··· DATA SUPPLIED ···

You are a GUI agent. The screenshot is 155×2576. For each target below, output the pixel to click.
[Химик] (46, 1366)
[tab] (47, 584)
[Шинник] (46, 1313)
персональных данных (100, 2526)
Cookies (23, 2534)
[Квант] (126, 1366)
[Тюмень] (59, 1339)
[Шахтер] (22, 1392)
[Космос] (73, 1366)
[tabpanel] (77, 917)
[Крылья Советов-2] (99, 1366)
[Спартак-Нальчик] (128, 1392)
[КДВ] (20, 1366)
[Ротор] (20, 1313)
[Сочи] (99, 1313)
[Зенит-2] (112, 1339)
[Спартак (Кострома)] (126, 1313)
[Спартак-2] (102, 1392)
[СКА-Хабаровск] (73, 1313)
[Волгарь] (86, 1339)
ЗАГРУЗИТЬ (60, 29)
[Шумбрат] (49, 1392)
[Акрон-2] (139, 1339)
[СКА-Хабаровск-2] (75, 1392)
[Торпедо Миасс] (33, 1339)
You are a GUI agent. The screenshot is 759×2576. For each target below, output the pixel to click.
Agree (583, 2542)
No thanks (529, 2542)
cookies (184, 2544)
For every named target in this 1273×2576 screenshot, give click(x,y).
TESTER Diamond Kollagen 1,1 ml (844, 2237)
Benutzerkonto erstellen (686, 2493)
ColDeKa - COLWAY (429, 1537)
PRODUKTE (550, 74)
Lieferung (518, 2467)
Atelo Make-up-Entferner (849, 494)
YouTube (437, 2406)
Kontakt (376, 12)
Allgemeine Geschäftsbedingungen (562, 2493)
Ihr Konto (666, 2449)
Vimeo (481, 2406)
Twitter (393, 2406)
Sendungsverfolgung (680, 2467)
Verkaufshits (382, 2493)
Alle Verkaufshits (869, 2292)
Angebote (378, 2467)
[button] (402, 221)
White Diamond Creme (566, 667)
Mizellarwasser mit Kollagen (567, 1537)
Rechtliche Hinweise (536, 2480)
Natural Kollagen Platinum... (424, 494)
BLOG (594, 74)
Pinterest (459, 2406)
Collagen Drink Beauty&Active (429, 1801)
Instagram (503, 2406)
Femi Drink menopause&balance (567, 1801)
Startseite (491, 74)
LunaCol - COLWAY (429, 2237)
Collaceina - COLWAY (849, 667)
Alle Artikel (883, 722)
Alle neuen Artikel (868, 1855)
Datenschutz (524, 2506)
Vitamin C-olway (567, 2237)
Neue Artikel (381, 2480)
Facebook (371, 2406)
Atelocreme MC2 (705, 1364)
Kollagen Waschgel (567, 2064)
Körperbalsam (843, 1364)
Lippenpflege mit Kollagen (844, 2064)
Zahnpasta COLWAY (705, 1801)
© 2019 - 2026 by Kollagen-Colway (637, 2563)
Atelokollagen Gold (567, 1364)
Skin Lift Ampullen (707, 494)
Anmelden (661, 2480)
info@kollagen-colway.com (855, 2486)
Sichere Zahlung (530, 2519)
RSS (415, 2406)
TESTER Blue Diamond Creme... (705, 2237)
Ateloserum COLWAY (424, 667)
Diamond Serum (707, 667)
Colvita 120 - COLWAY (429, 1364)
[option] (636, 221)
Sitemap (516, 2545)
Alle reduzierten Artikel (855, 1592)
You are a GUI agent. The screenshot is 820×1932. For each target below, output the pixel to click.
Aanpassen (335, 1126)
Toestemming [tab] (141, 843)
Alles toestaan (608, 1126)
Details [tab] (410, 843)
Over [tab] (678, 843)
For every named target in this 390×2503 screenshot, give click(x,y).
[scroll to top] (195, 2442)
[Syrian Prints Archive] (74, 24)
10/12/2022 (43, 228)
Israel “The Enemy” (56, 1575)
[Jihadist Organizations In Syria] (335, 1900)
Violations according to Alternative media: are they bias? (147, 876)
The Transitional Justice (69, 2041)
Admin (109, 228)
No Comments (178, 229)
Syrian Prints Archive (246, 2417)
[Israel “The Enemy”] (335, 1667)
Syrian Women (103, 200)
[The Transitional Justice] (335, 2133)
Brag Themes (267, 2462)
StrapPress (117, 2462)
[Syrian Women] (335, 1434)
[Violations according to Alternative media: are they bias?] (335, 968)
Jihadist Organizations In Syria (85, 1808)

···

- **EXERCISE**
Reproduce the entries exactly. Every word has to stay the same.

- **OUTPUT OF THE TASK**
You are a GUI agent. The screenshot is 155×2576. For each target below, output the pixel to click.
[Химик] (46, 1366)
[tab] (47, 584)
[Шинник] (46, 1313)
персональных данных (100, 2526)
Cookies (23, 2534)
[Квант] (126, 1366)
[Тюмень] (59, 1339)
[Шахтер] (22, 1392)
[Космос] (73, 1366)
[tabpanel] (77, 917)
[Крылья Советов-2] (99, 1366)
[Спартак-Нальчик] (128, 1392)
[КДВ] (20, 1366)
[Ротор] (20, 1313)
[Сочи] (99, 1313)
[Зенит-2] (112, 1339)
[Спартак (Кострома)] (126, 1313)
[Спартак-2] (102, 1392)
[СКА-Хабаровск] (73, 1313)
[Волгарь] (86, 1339)
ЗАГРУЗИТЬ (60, 29)
[Шумбрат] (49, 1392)
[Акрон-2] (139, 1339)
[СКА-Хабаровск-2] (75, 1392)
[Торпедо Миасс] (33, 1339)
You are a GUI agent. The screenshot is 759×2576. For each target below, output the pixel to click.
Agree (583, 2542)
No thanks (529, 2542)
cookies (184, 2544)
For every named target in this 1273×2576 screenshot, give click(x,y).
TESTER Diamond Kollagen 1,1 ml (844, 2237)
Benutzerkonto erstellen (686, 2493)
ColDeKa - COLWAY (429, 1537)
PRODUKTE (550, 74)
Lieferung (518, 2467)
Atelo Make-up-Entferner (849, 494)
YouTube (437, 2406)
Kontakt (376, 12)
Allgemeine Geschäftsbedingungen (562, 2493)
Ihr Konto (666, 2449)
Vimeo (481, 2406)
Twitter (393, 2406)
Sendungsverfolgung (680, 2467)
Verkaufshits (382, 2493)
Alle Verkaufshits (869, 2292)
Angebote (378, 2467)
[button] (402, 221)
White Diamond Creme (566, 667)
Mizellarwasser mit Kollagen (567, 1537)
Rechtliche Hinweise (536, 2480)
Natural Kollagen Platinum... (424, 494)
BLOG (594, 74)
Pinterest (459, 2406)
Collagen Drink Beauty&Active (429, 1801)
Instagram (503, 2406)
Femi Drink menopause&balance (567, 1801)
Startseite (491, 74)
LunaCol - COLWAY (429, 2237)
Collaceina - COLWAY (849, 667)
Alle Artikel (883, 722)
Alle neuen Artikel (868, 1855)
Datenschutz (524, 2506)
Vitamin C-olway (567, 2237)
Neue Artikel (381, 2480)
Facebook (371, 2406)
Atelocreme MC2 (705, 1364)
Kollagen Waschgel (567, 2064)
Körperbalsam (843, 1364)
Lippenpflege mit Kollagen (844, 2064)
Zahnpasta COLWAY (705, 1801)
© 2019 - 2026 by Kollagen-Colway (637, 2563)
Atelokollagen Gold (567, 1364)
Skin Lift Ampullen (707, 494)
Anmelden (661, 2480)
info@kollagen-colway.com (855, 2486)
Sichere Zahlung (530, 2519)
RSS (415, 2406)
TESTER Blue Diamond Creme... (705, 2237)
Ateloserum COLWAY (424, 667)
Diamond Serum (707, 667)
Colvita 120 - COLWAY (429, 1364)
[option] (636, 221)
Sitemap (516, 2545)
Alle reduzierten Artikel (855, 1592)
You are a GUI agent. The screenshot is 820×1932. For each target below, output the pixel to click.
Aanpassen (335, 1126)
Toestemming [tab] (141, 843)
Alles toestaan (608, 1126)
Details [tab] (410, 843)
Over [tab] (678, 843)
For every named target in this 390×2503 screenshot, give click(x,y).
[scroll to top] (195, 2442)
[Syrian Prints Archive] (74, 24)
10/12/2022 (43, 228)
Israel “The Enemy” (56, 1575)
[Jihadist Organizations In Syria] (335, 1900)
Violations according to Alternative media: are they bias? (147, 876)
The Transitional Justice (69, 2041)
Admin (109, 228)
No Comments (178, 229)
Syrian Prints Archive (246, 2417)
[Israel “The Enemy”] (335, 1667)
Syrian Women (103, 200)
[The Transitional Justice] (335, 2133)
Brag Themes (267, 2462)
StrapPress (117, 2462)
[Syrian Women] (335, 1434)
[Violations according to Alternative media: are they bias?] (335, 968)
Jihadist Organizations In Syria (85, 1808)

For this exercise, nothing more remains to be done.